105 Min | Drama – Thriller | May 1991
IMDB Rating: 6.5
Director: Irwin Winkler
Starring: Robert De Niro, Annette Bening, George Wendt
Guilty by Suspicion Review: Guilty by Suspicion is a fairly good movie. It provides a compelling dramatic struggle and captures the paranoia of an era. However, like many Hollywood movies, it strives more to create a dramatic story than an accurate one. Guilty by Suspicion was originally to be based on the life of blacklisted writer/director Abraham Polonsky (Force of Evil, Body and Soul). Polonsky was working in France at the time of the HUAC hearings and a friend called to tell him not to come back or he’d be called to testify. He deliberately came back for the express purpose of telling HUAC where they could stick it. This is a good story as an anecdote, but not a great story for a movie.

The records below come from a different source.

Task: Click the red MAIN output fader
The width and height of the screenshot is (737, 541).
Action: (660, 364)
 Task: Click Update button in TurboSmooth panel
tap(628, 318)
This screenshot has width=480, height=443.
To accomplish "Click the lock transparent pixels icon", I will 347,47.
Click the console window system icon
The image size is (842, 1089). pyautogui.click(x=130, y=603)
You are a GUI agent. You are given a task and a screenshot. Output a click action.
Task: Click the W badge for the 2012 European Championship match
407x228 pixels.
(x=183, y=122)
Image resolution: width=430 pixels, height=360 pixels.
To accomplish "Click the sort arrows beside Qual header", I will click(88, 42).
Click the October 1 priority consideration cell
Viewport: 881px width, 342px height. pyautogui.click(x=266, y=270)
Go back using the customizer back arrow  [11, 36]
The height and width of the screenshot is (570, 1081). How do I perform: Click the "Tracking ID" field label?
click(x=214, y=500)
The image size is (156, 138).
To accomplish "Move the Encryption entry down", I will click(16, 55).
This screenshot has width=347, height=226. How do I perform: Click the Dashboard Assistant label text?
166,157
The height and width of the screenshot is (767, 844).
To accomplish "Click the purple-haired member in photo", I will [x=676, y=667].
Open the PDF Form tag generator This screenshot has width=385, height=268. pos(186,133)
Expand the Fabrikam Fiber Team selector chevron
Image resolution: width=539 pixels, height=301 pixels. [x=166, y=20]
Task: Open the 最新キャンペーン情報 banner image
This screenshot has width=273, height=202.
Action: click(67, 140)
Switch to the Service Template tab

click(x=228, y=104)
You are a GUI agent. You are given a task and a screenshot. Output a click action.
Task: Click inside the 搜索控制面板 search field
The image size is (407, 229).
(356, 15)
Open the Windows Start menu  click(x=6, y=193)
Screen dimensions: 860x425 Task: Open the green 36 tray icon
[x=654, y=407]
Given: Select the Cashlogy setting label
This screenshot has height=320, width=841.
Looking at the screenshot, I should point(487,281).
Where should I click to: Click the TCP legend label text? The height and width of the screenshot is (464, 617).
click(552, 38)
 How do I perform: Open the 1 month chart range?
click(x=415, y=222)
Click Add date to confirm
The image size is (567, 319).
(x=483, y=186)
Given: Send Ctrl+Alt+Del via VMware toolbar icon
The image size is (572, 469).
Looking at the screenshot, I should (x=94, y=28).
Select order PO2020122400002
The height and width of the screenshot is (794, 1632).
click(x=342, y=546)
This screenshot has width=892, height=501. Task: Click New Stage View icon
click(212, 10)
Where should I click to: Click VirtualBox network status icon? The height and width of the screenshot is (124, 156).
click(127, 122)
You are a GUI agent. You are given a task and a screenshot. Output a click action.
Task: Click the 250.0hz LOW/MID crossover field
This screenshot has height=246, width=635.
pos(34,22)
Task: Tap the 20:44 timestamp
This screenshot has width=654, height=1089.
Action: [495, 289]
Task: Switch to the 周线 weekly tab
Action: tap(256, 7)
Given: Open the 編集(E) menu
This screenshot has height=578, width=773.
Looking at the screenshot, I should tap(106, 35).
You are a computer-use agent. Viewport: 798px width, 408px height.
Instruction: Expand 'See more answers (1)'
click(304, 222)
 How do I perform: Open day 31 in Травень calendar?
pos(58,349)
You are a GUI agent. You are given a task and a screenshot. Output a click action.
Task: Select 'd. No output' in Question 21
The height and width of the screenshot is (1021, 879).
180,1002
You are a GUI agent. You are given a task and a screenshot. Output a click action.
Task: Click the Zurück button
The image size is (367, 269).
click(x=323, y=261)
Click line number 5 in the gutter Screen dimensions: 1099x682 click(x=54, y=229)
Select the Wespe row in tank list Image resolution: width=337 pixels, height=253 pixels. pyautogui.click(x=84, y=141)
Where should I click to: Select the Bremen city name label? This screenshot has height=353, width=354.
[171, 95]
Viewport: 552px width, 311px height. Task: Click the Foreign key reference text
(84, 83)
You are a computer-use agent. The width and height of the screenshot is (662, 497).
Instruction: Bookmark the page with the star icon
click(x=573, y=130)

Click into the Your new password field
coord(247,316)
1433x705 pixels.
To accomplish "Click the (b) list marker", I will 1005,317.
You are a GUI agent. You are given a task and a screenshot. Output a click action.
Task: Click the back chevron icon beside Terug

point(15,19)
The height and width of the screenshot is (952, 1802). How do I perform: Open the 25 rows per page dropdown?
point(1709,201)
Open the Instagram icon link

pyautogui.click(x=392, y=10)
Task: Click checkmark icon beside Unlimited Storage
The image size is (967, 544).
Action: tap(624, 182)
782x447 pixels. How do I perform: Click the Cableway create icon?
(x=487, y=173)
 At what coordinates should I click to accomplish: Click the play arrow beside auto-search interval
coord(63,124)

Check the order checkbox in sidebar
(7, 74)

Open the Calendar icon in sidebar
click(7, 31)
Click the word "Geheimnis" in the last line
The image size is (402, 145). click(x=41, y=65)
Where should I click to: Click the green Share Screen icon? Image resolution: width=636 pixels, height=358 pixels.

The one place in which Guilty by Suspicion (and many other movies) softens the history is by making the protagonist politically neutral. It is certainly true that many people accused were not communists or had only attended a meeting out of curiosity, but this is not true for everybody. Many of these people were devout socialists. As Polonsky has said on occasion “During the Great Depression, anybody with a brain considered Communism. The Capitalist system was BROKE. Communism looked like a smart bet.” While many of these people reconsidered as the nation returned to prosperity, a large number did not.
However, none of this was illegal. They had every right to believe in whatever politics they chose to. They had every right to create these films– and their movies seemed to have a resonance with the audience. They’re lives and careers were destroyed because they held political beliefs that some viewed as threatening. Elia Kazan has been repeatedly condemned by Polonsky and others who were blacklisted. He chose to name names and to allow the HUAC to bully him. As Guilty by Suspicion shows, so much was on the line for people who HUAC sets their sights on. Kazan cracked. He failed to be a hero, when the time came. This doesn’t mark him a coward, merely something less than a hero. “On the Waterfront,” while not a direct explanation of his actions, is an excellent look at his state of mind around that time.